Directions
Please write out each entry below exactly as given.

==*==

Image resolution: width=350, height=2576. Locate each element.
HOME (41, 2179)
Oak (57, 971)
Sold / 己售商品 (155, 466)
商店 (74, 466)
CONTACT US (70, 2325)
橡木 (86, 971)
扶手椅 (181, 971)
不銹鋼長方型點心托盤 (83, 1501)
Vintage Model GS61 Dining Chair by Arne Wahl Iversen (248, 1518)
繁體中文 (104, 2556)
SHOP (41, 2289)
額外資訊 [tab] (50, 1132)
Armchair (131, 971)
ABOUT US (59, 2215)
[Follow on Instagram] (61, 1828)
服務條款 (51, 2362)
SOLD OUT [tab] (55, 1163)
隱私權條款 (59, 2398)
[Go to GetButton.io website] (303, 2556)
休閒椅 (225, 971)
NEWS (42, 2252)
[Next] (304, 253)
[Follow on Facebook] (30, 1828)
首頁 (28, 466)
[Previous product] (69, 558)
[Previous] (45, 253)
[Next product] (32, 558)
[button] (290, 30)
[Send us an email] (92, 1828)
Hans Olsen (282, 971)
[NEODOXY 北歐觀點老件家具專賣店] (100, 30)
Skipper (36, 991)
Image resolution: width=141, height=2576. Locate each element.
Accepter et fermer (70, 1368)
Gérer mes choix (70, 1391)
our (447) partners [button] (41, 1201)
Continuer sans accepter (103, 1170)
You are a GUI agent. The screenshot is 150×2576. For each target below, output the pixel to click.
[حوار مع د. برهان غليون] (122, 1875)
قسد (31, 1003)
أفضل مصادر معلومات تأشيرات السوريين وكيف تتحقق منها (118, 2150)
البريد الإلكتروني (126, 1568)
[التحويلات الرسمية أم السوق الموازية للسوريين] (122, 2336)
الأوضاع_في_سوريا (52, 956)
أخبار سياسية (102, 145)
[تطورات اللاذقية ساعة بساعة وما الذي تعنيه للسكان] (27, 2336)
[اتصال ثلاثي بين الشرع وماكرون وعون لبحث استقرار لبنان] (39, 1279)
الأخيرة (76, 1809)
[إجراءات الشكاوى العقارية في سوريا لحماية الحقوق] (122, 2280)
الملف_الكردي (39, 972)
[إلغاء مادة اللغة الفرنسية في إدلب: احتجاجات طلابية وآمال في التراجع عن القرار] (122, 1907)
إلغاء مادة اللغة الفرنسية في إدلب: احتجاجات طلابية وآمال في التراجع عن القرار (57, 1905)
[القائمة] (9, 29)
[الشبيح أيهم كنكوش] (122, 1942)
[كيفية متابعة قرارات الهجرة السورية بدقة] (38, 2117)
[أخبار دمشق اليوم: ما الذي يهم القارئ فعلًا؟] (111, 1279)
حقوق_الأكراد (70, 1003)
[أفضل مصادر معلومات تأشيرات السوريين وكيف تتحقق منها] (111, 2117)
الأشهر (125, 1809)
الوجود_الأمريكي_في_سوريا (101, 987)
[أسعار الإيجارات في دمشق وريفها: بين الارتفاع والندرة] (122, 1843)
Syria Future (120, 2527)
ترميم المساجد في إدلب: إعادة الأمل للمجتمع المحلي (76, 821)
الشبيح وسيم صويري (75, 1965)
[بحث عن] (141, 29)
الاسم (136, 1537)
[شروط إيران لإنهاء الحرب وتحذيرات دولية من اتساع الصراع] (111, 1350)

==*==

Task response
Image resolution: width=350, height=2576. Locate each element.
HOME (41, 2179)
Oak (57, 971)
Sold / 己售商品 (155, 466)
商店 (74, 466)
CONTACT US (70, 2325)
橡木 (86, 971)
扶手椅 (181, 971)
不銹鋼長方型點心托盤 (83, 1501)
Vintage Model GS61 Dining Chair by Arne Wahl Iversen (248, 1518)
繁體中文 (104, 2556)
SHOP (41, 2289)
額外資訊 [tab] (50, 1132)
Armchair (131, 971)
ABOUT US (59, 2215)
[Follow on Instagram] (61, 1828)
服務條款 (51, 2362)
SOLD OUT [tab] (55, 1163)
隱私權條款 (59, 2398)
[Go to GetButton.io website] (303, 2556)
休閒椅 (225, 971)
NEWS (42, 2252)
[Next] (304, 253)
[Follow on Facebook] (30, 1828)
首頁 (28, 466)
[Previous product] (69, 558)
[Previous] (45, 253)
[Next product] (32, 558)
[button] (290, 30)
[Send us an email] (92, 1828)
Hans Olsen (282, 971)
[NEODOXY 北歐觀點老件家具專賣店] (100, 30)
Skipper (36, 991)
Image resolution: width=141, height=2576. Locate each element.
Accepter et fermer (70, 1368)
Gérer mes choix (70, 1391)
our (447) partners [button] (41, 1201)
Continuer sans accepter (103, 1170)
You are a GUI agent. The screenshot is 150×2576. For each target below, output the pixel to click.
[حوار مع د. برهان غليون] (122, 1875)
قسد (31, 1003)
أفضل مصادر معلومات تأشيرات السوريين وكيف تتحقق منها (118, 2150)
البريد الإلكتروني (126, 1568)
[التحويلات الرسمية أم السوق الموازية للسوريين] (122, 2336)
الأوضاع_في_سوريا (52, 956)
أخبار سياسية (102, 145)
[تطورات اللاذقية ساعة بساعة وما الذي تعنيه للسكان] (27, 2336)
[اتصال ثلاثي بين الشرع وماكرون وعون لبحث استقرار لبنان] (39, 1279)
الأخيرة (76, 1809)
[إجراءات الشكاوى العقارية في سوريا لحماية الحقوق] (122, 2280)
الملف_الكردي (39, 972)
[إلغاء مادة اللغة الفرنسية في إدلب: احتجاجات طلابية وآمال في التراجع عن القرار] (122, 1907)
إلغاء مادة اللغة الفرنسية في إدلب: احتجاجات طلابية وآمال في التراجع عن القرار (57, 1905)
[القائمة] (9, 29)
[الشبيح أيهم كنكوش] (122, 1942)
[كيفية متابعة قرارات الهجرة السورية بدقة] (38, 2117)
[أخبار دمشق اليوم: ما الذي يهم القارئ فعلًا؟] (111, 1279)
حقوق_الأكراد (70, 1003)
[أفضل مصادر معلومات تأشيرات السوريين وكيف تتحقق منها] (111, 2117)
الأشهر (125, 1809)
الوجود_الأمريكي_في_سوريا (101, 987)
[أسعار الإيجارات في دمشق وريفها: بين الارتفاع والندرة] (122, 1843)
Syria Future (120, 2527)
ترميم المساجد في إدلب: إعادة الأمل للمجتمع المحلي (76, 821)
الشبيح وسيم صويري (75, 1965)
[بحث عن] (141, 29)
الاسم (136, 1537)
[شروط إيران لإنهاء الحرب وتحذيرات دولية من اتساع الصراع] (111, 1350)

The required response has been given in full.